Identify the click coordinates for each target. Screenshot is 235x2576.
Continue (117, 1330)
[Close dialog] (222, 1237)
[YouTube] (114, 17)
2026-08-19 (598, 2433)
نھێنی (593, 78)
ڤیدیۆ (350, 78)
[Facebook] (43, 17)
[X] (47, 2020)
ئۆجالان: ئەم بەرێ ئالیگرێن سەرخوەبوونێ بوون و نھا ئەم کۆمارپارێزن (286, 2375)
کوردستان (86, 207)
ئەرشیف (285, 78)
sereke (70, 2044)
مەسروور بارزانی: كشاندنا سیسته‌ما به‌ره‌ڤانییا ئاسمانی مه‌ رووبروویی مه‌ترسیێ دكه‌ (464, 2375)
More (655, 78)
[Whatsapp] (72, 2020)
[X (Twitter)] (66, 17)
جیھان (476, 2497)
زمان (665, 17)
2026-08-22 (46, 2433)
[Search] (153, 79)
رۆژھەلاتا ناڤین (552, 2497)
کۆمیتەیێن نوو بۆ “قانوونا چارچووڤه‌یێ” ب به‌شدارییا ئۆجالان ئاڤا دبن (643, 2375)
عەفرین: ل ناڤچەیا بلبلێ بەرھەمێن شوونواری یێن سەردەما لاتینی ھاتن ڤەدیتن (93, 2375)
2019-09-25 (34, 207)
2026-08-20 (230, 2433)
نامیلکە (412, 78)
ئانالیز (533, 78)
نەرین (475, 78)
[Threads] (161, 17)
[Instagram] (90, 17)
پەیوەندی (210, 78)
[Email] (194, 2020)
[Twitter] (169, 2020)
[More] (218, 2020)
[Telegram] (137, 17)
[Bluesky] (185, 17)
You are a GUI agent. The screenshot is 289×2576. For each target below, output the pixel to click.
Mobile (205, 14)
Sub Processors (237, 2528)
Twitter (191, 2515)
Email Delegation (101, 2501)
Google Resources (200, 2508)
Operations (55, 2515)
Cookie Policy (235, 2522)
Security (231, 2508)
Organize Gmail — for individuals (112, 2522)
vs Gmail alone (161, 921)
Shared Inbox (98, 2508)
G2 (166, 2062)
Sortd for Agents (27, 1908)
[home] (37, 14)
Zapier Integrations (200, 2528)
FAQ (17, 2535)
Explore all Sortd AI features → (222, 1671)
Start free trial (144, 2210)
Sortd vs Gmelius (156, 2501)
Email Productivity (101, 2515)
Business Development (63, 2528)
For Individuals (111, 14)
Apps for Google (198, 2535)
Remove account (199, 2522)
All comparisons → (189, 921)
=-=-=
### PROBLEM TO SOLVE
Give again, exactly as written, the lines running from the first line of the data above through the line that contains "[Instagram] (90, 17)".

### EXERCISE OUTPUT
Identify the click coordinates for each target. Screenshot is 235x2576.
Continue (117, 1330)
[Close dialog] (222, 1237)
[YouTube] (114, 17)
2026-08-19 (598, 2433)
نھێنی (593, 78)
ڤیدیۆ (350, 78)
[Facebook] (43, 17)
[X] (47, 2020)
ئۆجالان: ئەم بەرێ ئالیگرێن سەرخوەبوونێ بوون و نھا ئەم کۆمارپارێزن (286, 2375)
کوردستان (86, 207)
ئەرشیف (285, 78)
sereke (70, 2044)
مەسروور بارزانی: كشاندنا سیسته‌ما به‌ره‌ڤانییا ئاسمانی مه‌ رووبروویی مه‌ترسیێ دكه‌ (464, 2375)
More (655, 78)
[Whatsapp] (72, 2020)
[X (Twitter)] (66, 17)
جیھان (476, 2497)
زمان (665, 17)
2026-08-22 (46, 2433)
[Search] (153, 79)
رۆژھەلاتا ناڤین (552, 2497)
کۆمیتەیێن نوو بۆ “قانوونا چارچووڤه‌یێ” ب به‌شدارییا ئۆجالان ئاڤا دبن (643, 2375)
عەفرین: ل ناڤچەیا بلبلێ بەرھەمێن شوونواری یێن سەردەما لاتینی ھاتن ڤەدیتن (93, 2375)
2019-09-25 (34, 207)
2026-08-20 (230, 2433)
نامیلکە (412, 78)
ئانالیز (533, 78)
نەرین (475, 78)
[Threads] (161, 17)
[Instagram] (90, 17)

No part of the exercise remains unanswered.